I would put altruism/empathy in its own category, although it’s also obviously closely connected to the emotion of love. Implementation wise it results in mixing of the learned utility functions of external agents into the agent’s own root utility function. It is essentially evolved alignment. There are good reasons for this to evolve—basically shared genes and disposable somas, and we’ll want something similar in AGI. It’s a social component in the sense that it needs to connect the learned models of external agents to the core utility function.
We want to align AGI, and the brain’s empathic/altruistic system could show us a practical way to achieve that. I don’t see much role for the other emotional circuitry or innate drives. So we mostly agree here except you seem more interested in various ‘social instincts’ beyond just empathy/altruism (alignment).
I believe humans (and more specifically high-impact humans) are mostly explained by a universal/generic learning system optimizing for a few things: mainly some mix of empowerment, curiosity, and altruism/empathy. There are many other brain systems (innate drives, emotions, etc), but they aren’t so relevant.
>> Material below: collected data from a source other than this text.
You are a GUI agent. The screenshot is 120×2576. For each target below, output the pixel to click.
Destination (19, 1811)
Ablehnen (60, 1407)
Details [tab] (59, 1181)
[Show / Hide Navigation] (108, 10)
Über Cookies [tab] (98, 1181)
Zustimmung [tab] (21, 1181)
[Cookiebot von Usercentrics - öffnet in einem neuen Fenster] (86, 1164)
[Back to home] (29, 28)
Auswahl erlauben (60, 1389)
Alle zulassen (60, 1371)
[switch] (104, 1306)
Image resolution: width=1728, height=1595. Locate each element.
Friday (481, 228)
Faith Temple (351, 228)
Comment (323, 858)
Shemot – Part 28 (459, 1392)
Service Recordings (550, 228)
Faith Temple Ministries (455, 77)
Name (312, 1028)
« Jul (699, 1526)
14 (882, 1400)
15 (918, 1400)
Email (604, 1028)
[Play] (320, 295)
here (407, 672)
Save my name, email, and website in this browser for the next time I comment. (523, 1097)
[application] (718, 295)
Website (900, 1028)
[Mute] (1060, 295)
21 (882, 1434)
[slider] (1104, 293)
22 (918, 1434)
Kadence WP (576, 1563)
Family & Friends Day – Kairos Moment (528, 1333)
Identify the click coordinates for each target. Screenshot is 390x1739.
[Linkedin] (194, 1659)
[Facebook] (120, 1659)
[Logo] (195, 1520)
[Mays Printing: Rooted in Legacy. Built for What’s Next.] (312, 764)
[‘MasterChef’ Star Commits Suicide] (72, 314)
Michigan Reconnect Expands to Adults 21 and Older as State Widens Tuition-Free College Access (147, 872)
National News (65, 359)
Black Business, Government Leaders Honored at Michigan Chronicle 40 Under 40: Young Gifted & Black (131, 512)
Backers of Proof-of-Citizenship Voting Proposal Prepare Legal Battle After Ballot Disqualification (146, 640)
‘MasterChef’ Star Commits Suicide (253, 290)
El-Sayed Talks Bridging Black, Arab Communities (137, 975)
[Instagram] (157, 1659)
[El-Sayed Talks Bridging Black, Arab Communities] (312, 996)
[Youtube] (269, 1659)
I also believe brains are efficient, and thus AGI will end up being brain like—specifically it will also be mostly understandable as a universal neural learning system optimizing for some mix of empowerment, curiosity, and altruism/empathy or equivalents. There may be some other components, but they aren’t as important.
Goals and values are complex learned concepts. Initial AGI will not reinvent all of human cultural history, and instead will just absorb human values—as they emerge from a universal learning system training on human world experience data, and AGI will have a similar universal learning system and similar experience training data. This doesn’t imply AGI will have the exact same values of some typical mix of humans. Only that it’s values will be mostly sampled from within the wide human-set.
From the original comment I was replying to (from Jon Garcia, not you):
There are deep reasons to believe AGI will be more anthropomorphic than not—mostly created in the image of humans. AGI will be much closer to a human mind than some hypothetical superintelligent spider.